Mas a fusão temática d’Os Sopranos não acaba aqui. Apesar do elemento de humanização em dramas de crime não ser de todo um exclusivo desta série, importa referir que a forma como esta humanização é feita é bastante especial, especialmente tendo mais uma vez em conta a altura onde foi produzida e difundida televisivamente. Isto acontece, um pouco como em Mad Men (2007), através da exposição da “vida dupla” do personagem principal sem secundarizar nenhum dos dois lados, usando essa dualidade para criar contraste.
Em vez de apresentar a vida familiar de Tony Soprano como um acessório narrativo com o propósito único de tornar Tony numa personagem mais enfatizável, a narrativa funde-a com componente mais “sombria” da sua vida: o crime organizado. As pontes que unem estas duas facetas muito distintas de Tony Soprano são precisamente as suas idas à psiquiatra, Jennifer Melfi. As consultas surgem simultaneamente como uma das grandes ajudas da vida de Tony, mas também como uma fonte de complicações.
No panorama familiar, a terapia é vista como benéfica para a saúde de Tony, principalmente porque surge após uma série de sintomas negativos, como ataques de pânico e desmaios. Contudo, quando membros do crime organizado associados a Tony tomam conhecimento disto, interpretam a terapia como um sinal de fraqueza e, à boa maneira dos dramas mafiosos, usam isso como pretexto para tentar matar o protagonista.
A abordagem feita ao preconceito à volta da doença mental é interessante porque, ao invés de instrumentalizar o tópico para servir propósitos narrativos, o assunto é explorado com bastante profundidade. As mudanças de opinião acerca da terapia, tanto do próprio protagonista como de várias outras personagens, são frequentes. Além disso, em vez de cingir-se à análise psicológica do problema inicial de Tony, evolui explorando o impacto que vários dos eventos ao longo da série têm na saúde mental do próprio.
Os distúrbios de outras personagens, como o transtorno de personalidade borderline da mãe de Tony, também são recorrentemente abordados, bem como o impacto que têm na personalidade e na vida do filho. Todos estes fatores acabam por ter um impacto decisivo em muitos dos momentos de tensão da série.

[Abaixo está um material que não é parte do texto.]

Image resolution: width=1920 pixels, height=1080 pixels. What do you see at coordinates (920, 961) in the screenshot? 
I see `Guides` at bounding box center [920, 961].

Para lubrificar a interação entre a vida familiar e a vida familiar (no sentido Cosa Nostra da palavra), muitos dos elementos dramáticos presentes na história atravessam uma espécie de fronteira imaginária, que separa a atividade familiar, dita “normal”, e a criminosa. Estas interações, sempre algures num espectro entre a ternura e a violência, conferem à série a aura de dramatismo e acrescentam impacto aos momentos de quebra de confiança. O cliché intriguista da caça ao bufo, a traição matrimonial e a clássica vendetta são narrativas que não eram inéditas no grande ecrã, mas o contraste desses elementos com a análise psicológica aprofundada presente na série é o que faz dela tão única.
Esta fusão de elementos, e a forma cuidada como é feita, renderam ao guião d’Os Sopranos, bem como à série em si, os mais variados clamores por parte da imprensa e da crítica especializada. A série foi considerada em 2013 pela Writer’s Guild of America como a mais bem escrita de todos os tempos. Além disso, foi também considerada a melhor série de televisão de todos os tempos pela revista Rolling Stone e pela TV Guide.
Como se isso não bastasse, foi classificada pelo jornal The Guardian como a melhor série de TV do século 21. Mas o prestígio não para aqui. Para além do clamor mediático, as primeiras duas temporadas da série foram vencedoras do prémio George Foster Peabody, ganhou cinco Globos de Ouro e 21 Emmys. Estes e muitos outros motivos fizeram e fazem d’Os Sopranos uma das ofertas irrecusáveis do mundo das séries televisivas.